4 Lab 2 (Stata)

4.1 Lab Goals & Instructions


  • Use scatter plots and correlation to assess relationships between two variables
  • Run a basic linear regression
  • Interpret the results

Research Question: What features are associated with how wealthy a billionaire is?


  1. Download the data and the .do file from the lab files below.
  2. Run through the .do file and reference the explanations on this page if you get stuck.
  3. If you have time, complete the challenge activity on your own.

Jump Links to Commands in this Lab:
scatter (scatter plot)
lfit (line of best fit)
loess (lowess line)

4.3 Evaluating Associations Between Variables

In this lab you’ll learn a couple ways to look at the relationship or association between two variables before you run a linear regression. In a linear regression, we assume that there is a linear relationship between our independent (x) and dependent (y) variables. To make sure we’re not horribly off base in that assumption, after you clean your data you should check the relationship between x and y.

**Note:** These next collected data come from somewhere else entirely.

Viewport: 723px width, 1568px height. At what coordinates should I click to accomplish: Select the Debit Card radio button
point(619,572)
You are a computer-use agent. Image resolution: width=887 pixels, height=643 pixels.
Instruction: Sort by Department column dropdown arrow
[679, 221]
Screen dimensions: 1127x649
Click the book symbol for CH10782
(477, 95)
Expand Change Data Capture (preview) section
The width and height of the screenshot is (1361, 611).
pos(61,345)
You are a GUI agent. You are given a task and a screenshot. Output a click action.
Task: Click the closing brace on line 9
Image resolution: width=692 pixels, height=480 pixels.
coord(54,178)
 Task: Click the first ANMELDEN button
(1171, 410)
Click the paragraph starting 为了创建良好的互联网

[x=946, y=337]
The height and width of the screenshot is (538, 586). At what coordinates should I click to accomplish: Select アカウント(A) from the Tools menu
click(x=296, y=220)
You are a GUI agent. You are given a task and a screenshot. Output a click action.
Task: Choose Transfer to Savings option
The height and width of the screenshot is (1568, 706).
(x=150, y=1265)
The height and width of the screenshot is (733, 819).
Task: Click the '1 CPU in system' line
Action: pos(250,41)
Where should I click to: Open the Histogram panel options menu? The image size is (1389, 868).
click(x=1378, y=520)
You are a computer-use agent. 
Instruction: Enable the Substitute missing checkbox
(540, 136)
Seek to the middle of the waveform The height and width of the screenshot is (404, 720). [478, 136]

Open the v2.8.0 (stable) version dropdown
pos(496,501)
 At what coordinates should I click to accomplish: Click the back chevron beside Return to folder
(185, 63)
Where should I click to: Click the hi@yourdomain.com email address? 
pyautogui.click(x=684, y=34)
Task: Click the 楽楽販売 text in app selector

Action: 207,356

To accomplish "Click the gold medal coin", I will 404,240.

We’ll look at two ways to do this: scatter plots and correlation.

Note: I’m not including the code to set up your .do file environment here, but it is included in the .do file for lab 2.

Scatter Plots

A scatter plot simply plots a pair of numbers: (x, y). Here’s a simple plot of the point (3, 2).

To look at the relationship between our independent and dependent variables, we plot the (x,y) pairings of all our observations.

Let’s look at the relationship between the two variables of interest in our analysis today: age (x) and wealth (y). You’ll produce a basic scatter plot of x and y, which can let you see at a glance whether there is a linear relationship between the two.

scatter wealthworthinbillions age

It’s pretty difficult to see a pattern here.

At times, we need extra help to see linear associations. This is especially true whether there are a ton of observations in our data. There may be an association, our eyes just cannot detect it through all the mess. To solve this problem, we add what’s called a line of best fit (aka a linear regression line) over our graph.

Line of Best Fit

When we run a regression, we are generating a linear formula (something like y = ax + b). We can plot that line to visually see the relationship between two variables. In Stata, you do this by using lfit and add it to the end of your scatter plot command. In the lfit command you include the same variables on your scatterplot in the same order.

scatter wealthworthinbillions age || lfit wealthworthinbillions age

There is a slight slope to the line, indicating we may have a significant linear relationship. However, Stata will plot a straight line even if the relationship is NOT linear. Take the following example. Here, I’ve plotted a data set with a parabolic relationship ( \(y = x^2\) ) and then plotted a line of best fit. Even though there is a clear relationship, it’s a curved relationship, not a linear one. Our line of best fit is misleading.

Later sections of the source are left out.